The flowers leave behind small, teardrop-shaped fruits, the size of a pencil lead, which will cling to the stalk until they ripen in to seeds. 


Stalk and branches

The stalk for bastard cabbage is light green and looks like it has textural striations along it. There aren't any red spots, though right before the plant bolts, the junction between the baby branches and the main stalk might look a little reddish or orangish. 

Right before the plant bolts the main stalk will have a green flower bud, and the baby branches will also have tiny buds (see the area circled in red). The stalk will be about 1/4" in diameter at this point. 

The branches are never directly opposite each other, they are always slightly offset vertically. But they will always alternate which side of the stalk they come off of. 

When the plant bolts (begins its reproductive phase), the central stalk will shoot up about a foot taller than the leafy base.
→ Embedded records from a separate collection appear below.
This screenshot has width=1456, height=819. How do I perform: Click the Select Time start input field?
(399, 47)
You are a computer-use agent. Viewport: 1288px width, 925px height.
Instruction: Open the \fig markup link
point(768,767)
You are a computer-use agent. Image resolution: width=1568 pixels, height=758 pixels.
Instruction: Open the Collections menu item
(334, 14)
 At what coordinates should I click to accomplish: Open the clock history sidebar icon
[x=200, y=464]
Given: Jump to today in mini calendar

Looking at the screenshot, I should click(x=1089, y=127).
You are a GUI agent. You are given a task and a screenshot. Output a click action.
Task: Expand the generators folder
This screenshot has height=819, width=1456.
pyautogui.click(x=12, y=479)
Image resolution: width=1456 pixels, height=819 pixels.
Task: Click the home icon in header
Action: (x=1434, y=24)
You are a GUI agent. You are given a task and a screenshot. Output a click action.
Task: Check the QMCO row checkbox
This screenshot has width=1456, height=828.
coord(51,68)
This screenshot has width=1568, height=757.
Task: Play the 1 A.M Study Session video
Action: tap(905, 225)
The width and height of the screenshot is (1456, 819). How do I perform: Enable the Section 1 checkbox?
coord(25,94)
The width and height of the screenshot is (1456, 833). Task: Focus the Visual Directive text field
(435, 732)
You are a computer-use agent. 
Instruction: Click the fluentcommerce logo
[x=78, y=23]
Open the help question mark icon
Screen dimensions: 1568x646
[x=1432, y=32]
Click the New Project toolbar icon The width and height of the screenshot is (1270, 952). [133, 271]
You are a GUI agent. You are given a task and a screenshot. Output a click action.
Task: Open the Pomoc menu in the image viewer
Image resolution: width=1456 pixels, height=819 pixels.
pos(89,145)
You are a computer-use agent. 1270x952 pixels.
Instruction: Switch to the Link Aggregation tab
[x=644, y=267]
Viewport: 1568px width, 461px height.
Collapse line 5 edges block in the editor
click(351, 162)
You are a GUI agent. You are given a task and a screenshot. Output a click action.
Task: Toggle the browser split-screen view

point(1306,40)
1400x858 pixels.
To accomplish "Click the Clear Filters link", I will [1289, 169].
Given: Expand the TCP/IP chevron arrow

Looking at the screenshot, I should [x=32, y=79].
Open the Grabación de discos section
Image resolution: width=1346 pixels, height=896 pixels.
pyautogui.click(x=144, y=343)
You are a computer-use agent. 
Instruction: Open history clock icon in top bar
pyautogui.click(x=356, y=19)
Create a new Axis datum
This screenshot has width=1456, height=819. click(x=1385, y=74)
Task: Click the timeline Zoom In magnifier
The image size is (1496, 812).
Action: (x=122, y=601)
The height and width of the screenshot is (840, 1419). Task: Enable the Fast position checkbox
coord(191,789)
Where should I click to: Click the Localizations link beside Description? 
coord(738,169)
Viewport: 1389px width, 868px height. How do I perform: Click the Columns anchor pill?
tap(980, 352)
The green buds will turn into yellow flowers, and the baby branches will grow out, making the whole plant multi-branched. 


When mature, the stalk will thicken to 1/2" or 3/4" in diameter and become a brighter, almost lime green. The branches can be grow to be 1/2" thick. 


Incredible variation in mature leaf shape, size, number of lobes, lobe size, and edge texture. 

Leaves

Bastard cabbage has some frustratingly complicated leaves. At the base of the plant and in the basal rosette, leaves will be quite large, from 8" to 12" long. They are often dark green and very wrinkly, but can also be medium green and unwrinkled. They have a long central mid-rib that is light green or white. 

The mature leaves are always deeply lobed, but sometimes those lobes can be more or less even in size and there can be many of them (above right), other times they can appear more as a spoon shape--with one giant lobe at the end of a long leaf stalk, with only tiny, barely noticeable lobes running along the stalk (above left). 

Just like leaf shapes, leaf edges also vary greatly. Edges will be scalloped, small toothed, large toothed (like a saw blade), wavy or even nearly smooth, though never fully smooth. 

To make things even more complicated, many of the smaller leaves near the top of the plant will be triangular or lanceolate and may or may not have any lobes. 

This is why it's important to use more features than just leaf shape at first. 

Many, but not all, mature leaves will have textural bumps.

Bastard cabbage plants will always have several leaves that are covered in tiny, textural bumps. But not EVERY leaf will have this feature. They are more common on mature leaves, and may be significantly less obvious than on the example above.